77人が本棚に入れています
本棚に追加
クールラント卿は何も言わずうなずいた。
「シャルマン公が、お前の自警団の働きを褒めてくださった。
上級士官学校への推薦状を書いてくださるそうだ。よかったな。」
にこりともせず、そう言うと、ぐい、とグラスを傾ける。
ルシエルはうかがうように父親の顔を見る。
今、自分は褒められたのだろうか。
確信が持てず、問い返す。
「僕は‥‥僕は、この家にふさわしい息子になれているでしょうか?」
声が震えを隠せない。
「無論だ。
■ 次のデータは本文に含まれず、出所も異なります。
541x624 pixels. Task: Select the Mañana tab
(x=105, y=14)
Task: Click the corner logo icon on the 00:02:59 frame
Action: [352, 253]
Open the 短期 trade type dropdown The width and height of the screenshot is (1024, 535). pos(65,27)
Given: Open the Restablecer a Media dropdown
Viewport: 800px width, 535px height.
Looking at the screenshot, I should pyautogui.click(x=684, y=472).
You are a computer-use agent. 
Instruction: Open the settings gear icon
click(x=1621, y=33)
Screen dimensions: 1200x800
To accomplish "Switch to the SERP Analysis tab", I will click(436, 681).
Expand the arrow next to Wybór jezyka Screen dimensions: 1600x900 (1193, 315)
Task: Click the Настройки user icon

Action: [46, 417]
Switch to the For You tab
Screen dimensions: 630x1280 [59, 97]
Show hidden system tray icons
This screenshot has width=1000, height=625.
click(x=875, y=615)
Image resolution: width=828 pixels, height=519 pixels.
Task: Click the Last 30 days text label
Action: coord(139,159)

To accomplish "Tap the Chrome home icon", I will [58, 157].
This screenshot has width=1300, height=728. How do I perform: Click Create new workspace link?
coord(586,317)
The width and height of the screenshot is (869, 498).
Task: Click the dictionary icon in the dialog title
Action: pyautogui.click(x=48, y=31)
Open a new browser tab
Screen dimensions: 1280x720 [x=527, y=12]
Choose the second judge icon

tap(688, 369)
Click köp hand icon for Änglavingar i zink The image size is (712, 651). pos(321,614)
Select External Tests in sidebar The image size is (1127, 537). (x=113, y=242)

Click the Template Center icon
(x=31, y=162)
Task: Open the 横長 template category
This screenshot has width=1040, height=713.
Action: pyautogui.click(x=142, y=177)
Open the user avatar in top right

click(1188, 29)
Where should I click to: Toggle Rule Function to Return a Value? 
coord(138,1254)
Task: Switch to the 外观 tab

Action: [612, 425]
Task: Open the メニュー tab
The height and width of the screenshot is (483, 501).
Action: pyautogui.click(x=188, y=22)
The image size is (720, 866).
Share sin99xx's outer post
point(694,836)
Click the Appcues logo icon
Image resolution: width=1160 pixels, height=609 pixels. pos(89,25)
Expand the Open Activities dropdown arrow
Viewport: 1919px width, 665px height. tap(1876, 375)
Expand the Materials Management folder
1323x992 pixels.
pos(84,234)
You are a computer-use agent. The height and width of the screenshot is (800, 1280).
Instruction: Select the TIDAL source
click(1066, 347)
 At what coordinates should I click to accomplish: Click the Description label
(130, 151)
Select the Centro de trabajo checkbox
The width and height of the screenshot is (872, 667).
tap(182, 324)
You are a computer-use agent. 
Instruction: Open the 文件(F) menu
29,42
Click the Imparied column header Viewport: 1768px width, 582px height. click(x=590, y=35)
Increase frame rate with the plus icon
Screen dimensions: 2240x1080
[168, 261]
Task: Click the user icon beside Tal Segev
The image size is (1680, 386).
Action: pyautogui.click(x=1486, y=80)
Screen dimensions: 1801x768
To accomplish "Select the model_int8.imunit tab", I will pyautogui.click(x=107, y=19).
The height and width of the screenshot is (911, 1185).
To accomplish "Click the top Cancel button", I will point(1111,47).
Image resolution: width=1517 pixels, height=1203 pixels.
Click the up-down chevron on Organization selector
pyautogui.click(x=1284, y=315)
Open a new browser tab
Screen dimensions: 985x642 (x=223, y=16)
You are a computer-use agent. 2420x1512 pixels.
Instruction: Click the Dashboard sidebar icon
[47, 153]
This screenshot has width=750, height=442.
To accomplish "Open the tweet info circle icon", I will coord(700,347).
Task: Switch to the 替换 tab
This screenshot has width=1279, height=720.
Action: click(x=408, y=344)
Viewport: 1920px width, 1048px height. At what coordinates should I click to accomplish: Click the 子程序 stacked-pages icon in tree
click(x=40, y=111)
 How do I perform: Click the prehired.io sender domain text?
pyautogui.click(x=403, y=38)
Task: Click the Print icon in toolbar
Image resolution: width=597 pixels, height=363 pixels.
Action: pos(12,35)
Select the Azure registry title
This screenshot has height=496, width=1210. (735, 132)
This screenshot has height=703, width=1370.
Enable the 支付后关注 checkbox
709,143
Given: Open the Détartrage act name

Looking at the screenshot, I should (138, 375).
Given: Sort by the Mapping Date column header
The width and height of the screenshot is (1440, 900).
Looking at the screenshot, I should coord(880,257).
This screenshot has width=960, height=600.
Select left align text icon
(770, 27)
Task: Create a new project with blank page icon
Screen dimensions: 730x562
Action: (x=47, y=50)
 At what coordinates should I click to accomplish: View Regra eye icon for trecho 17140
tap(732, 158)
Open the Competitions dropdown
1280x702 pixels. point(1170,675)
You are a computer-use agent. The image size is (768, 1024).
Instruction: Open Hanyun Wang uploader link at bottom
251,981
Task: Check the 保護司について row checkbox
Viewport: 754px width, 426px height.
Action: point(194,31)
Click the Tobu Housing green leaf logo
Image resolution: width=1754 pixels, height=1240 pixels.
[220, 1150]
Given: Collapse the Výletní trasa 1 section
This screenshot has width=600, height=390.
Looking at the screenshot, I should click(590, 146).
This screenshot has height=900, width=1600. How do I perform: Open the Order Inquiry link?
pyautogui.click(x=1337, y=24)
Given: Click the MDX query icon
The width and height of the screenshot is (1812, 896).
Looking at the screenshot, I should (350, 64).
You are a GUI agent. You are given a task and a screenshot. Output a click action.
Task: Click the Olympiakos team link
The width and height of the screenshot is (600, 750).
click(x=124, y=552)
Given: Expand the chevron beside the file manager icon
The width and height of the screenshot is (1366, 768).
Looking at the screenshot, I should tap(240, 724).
」
柔らかな声音に、ぱっとルシエルは顔を上げる。
しかし、父と目が合うことはない。
その視線が捉えているものは、自分ではなく後のエレノアなのだとすぐに気づく。
「それもすべて、エレノアにお前の養育をまかせたおかげだな。」
父が今日初めて口元を緩めるのを、ルシエルは冷めた目で眺める。
年をとっても、貴族らしい威厳を持ち、雅やかな笑い方をする。
「もったいないお言葉ですわ。」
エレノアは、待ってましたとばかりの艶めいた声で、賛辞を受ける。
最初のコメントを投稿しよう!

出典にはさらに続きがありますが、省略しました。